Problem to solve> Repeat the stretch of entries below from the line with "SG - Templeandgrace.sg (76, 2521)" through the line with "Gemstones (186, 27)". Include both ends and add nothing.

== Source material

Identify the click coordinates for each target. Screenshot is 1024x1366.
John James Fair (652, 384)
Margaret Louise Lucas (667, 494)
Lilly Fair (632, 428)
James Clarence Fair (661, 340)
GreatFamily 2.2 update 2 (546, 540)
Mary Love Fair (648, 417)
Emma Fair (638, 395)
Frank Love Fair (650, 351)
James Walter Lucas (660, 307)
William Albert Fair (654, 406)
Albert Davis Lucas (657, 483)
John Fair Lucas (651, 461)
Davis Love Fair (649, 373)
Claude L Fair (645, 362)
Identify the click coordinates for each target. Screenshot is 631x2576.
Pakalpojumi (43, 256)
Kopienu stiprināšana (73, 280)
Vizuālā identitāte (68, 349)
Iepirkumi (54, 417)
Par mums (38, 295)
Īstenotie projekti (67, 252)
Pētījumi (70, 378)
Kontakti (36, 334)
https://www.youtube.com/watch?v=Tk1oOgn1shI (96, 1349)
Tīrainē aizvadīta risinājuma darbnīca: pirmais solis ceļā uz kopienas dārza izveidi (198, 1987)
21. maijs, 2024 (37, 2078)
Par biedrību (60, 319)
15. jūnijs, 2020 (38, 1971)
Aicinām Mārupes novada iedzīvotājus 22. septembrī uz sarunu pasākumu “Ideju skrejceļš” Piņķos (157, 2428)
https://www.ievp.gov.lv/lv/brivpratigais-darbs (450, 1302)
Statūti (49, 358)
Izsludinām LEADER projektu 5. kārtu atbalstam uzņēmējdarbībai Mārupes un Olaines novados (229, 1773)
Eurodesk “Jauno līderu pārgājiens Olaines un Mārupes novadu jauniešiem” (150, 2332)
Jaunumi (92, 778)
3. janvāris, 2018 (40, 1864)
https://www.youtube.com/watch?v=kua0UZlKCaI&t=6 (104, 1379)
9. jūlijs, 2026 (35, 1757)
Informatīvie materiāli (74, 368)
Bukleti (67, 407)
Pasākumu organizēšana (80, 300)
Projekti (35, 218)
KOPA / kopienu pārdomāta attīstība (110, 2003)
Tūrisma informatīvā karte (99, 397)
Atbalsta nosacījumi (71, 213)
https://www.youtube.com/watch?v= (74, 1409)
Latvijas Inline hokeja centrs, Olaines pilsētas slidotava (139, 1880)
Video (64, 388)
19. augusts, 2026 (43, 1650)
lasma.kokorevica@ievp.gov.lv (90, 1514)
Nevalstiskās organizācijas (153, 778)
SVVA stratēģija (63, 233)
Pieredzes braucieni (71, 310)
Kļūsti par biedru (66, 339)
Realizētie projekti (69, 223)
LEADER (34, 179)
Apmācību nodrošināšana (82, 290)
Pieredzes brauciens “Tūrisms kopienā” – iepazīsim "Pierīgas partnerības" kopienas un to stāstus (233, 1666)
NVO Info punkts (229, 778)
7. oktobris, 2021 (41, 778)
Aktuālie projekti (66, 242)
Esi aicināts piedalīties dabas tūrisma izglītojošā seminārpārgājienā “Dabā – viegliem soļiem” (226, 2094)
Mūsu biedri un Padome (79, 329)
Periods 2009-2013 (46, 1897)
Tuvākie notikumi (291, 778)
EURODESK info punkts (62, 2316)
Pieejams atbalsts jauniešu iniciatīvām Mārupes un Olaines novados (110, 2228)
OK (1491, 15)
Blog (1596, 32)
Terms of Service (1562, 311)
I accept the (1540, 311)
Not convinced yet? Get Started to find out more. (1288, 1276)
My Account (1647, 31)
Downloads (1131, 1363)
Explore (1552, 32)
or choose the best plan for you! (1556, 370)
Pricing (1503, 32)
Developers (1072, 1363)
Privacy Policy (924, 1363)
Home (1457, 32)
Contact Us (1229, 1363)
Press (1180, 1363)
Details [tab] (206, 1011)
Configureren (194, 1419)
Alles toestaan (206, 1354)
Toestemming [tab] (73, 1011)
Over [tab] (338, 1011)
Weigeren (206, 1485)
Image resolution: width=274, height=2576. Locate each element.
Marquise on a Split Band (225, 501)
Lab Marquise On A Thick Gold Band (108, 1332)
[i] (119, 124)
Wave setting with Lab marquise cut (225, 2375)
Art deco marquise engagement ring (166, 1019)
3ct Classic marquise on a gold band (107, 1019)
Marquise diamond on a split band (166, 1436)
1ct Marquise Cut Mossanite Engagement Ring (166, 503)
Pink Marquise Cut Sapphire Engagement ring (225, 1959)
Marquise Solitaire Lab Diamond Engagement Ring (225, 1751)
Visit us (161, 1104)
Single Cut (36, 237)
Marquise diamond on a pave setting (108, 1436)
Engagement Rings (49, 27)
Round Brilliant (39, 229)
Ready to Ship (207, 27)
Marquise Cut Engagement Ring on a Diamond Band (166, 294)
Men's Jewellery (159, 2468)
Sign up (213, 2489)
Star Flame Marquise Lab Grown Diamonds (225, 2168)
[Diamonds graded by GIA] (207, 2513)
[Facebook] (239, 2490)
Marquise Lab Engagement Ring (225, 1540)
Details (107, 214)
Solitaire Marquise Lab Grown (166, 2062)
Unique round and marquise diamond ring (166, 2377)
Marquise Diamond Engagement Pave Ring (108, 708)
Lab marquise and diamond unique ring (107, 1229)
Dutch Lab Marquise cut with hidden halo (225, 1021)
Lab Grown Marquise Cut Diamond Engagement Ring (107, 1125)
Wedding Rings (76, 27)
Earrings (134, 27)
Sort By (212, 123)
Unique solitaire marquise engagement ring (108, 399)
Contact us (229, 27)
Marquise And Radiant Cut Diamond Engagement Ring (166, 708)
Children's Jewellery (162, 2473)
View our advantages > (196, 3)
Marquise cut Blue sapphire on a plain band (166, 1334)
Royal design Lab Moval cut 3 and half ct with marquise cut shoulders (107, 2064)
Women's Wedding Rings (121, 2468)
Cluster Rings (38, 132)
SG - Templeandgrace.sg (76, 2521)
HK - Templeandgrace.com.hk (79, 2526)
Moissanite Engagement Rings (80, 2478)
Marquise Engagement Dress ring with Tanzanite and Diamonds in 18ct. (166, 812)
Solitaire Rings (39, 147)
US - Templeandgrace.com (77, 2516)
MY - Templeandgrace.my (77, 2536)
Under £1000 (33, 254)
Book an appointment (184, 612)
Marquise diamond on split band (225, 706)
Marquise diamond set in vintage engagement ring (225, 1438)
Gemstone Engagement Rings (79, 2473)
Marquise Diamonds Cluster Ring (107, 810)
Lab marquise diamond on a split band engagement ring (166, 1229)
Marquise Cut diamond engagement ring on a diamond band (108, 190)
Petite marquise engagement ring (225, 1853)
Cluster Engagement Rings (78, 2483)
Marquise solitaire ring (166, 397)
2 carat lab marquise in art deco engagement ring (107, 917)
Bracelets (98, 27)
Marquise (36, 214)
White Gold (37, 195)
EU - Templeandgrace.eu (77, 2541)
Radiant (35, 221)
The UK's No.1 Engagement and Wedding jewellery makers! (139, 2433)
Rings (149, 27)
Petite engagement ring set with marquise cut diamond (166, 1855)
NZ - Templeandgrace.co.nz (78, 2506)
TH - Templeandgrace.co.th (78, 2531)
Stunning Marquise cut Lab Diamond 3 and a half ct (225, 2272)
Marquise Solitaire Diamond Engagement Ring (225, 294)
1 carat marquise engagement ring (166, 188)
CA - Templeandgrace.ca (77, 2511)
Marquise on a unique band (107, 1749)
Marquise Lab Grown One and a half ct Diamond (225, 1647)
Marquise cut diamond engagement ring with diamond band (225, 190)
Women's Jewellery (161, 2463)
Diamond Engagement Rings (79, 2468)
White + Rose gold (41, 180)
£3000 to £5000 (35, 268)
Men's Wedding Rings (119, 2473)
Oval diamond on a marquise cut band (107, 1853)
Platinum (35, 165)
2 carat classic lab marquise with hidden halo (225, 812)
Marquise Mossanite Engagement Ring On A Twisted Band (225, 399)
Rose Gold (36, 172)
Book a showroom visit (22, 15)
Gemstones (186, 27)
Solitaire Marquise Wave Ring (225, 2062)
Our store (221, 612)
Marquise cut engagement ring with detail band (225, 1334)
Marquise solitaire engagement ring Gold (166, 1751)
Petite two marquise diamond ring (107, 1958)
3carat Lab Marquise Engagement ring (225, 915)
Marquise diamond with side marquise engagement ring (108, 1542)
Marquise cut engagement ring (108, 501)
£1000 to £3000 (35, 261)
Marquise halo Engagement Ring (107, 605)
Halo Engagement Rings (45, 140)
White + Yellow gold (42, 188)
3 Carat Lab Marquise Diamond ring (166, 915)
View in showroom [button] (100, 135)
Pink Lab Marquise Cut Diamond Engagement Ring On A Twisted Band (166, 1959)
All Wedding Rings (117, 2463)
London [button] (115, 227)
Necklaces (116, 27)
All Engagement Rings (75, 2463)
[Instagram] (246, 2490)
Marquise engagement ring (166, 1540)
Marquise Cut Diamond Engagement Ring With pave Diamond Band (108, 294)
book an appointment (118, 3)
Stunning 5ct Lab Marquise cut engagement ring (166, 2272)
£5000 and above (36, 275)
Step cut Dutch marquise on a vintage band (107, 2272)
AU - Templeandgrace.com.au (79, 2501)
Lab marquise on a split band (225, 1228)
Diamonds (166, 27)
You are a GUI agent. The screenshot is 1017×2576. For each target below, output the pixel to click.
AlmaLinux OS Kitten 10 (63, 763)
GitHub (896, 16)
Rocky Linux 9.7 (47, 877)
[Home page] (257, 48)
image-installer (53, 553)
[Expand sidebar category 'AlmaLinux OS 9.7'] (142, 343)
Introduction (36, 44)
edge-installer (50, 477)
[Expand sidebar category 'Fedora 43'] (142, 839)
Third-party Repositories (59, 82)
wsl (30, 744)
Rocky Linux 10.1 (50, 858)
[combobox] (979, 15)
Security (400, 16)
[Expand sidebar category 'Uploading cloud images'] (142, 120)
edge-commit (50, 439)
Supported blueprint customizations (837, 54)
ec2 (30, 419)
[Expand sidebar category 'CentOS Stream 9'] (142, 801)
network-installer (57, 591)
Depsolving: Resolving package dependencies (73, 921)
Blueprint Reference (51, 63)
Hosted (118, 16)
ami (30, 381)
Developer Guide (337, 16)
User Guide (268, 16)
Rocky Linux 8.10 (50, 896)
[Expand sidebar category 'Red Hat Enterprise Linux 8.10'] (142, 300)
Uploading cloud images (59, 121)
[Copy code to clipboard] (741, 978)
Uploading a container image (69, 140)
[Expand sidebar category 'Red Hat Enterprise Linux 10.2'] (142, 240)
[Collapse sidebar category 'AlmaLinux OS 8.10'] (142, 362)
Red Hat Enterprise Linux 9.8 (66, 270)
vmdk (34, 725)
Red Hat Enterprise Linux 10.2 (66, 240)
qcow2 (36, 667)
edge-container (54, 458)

====

Output for this task>
SG - Templeandgrace.sg (76, 2521)
HK - Templeandgrace.com.hk (79, 2526)
Moissanite Engagement Rings (80, 2478)
Marquise Engagement Dress ring with Tanzanite and Diamonds in 18ct. (166, 812)
Solitaire Rings (39, 147)
US - Templeandgrace.com (77, 2516)
MY - Templeandgrace.my (77, 2536)
Under £1000 (33, 254)
Book an appointment (184, 612)
Marquise diamond on split band (225, 706)
Marquise diamond set in vintage engagement ring (225, 1438)
Gemstone Engagement Rings (79, 2473)
Marquise Diamonds Cluster Ring (107, 810)
Lab marquise diamond on a split band engagement ring (166, 1229)
Marquise Cut diamond engagement ring on a diamond band (108, 190)
Petite marquise engagement ring (225, 1853)
Cluster Engagement Rings (78, 2483)
Marquise solitaire ring (166, 397)
2 carat lab marquise in art deco engagement ring (107, 917)
Bracelets (98, 27)
Marquise (36, 214)
White Gold (37, 195)
EU - Templeandgrace.eu (77, 2541)
Radiant (35, 221)
The UK's No.1 Engagement and Wedding jewellery makers! (139, 2433)
Rings (149, 27)
Petite engagement ring set with marquise cut diamond (166, 1855)
NZ - Templeandgrace.co.nz (78, 2506)
TH - Templeandgrace.co.th (78, 2531)
Stunning Marquise cut Lab Diamond 3 and a half ct (225, 2272)
Marquise Solitaire Diamond Engagement Ring (225, 294)
1 carat marquise engagement ring (166, 188)
CA - Templeandgrace.ca (77, 2511)
Marquise on a unique band (107, 1749)
Marquise Lab Grown One and a half ct Diamond (225, 1647)
Marquise cut diamond engagement ring with diamond band (225, 190)
Women's Jewellery (161, 2463)
Diamond Engagement Rings (79, 2468)
White + Rose gold (41, 180)
£3000 to £5000 (35, 268)
Men's Wedding Rings (119, 2473)
Oval diamond on a marquise cut band (107, 1853)
Platinum (35, 165)
2 carat classic lab marquise with hidden halo (225, 812)
Marquise Mossanite Engagement Ring On A Twisted Band (225, 399)
Rose Gold (36, 172)
Book a showroom visit (22, 15)
Gemstones (186, 27)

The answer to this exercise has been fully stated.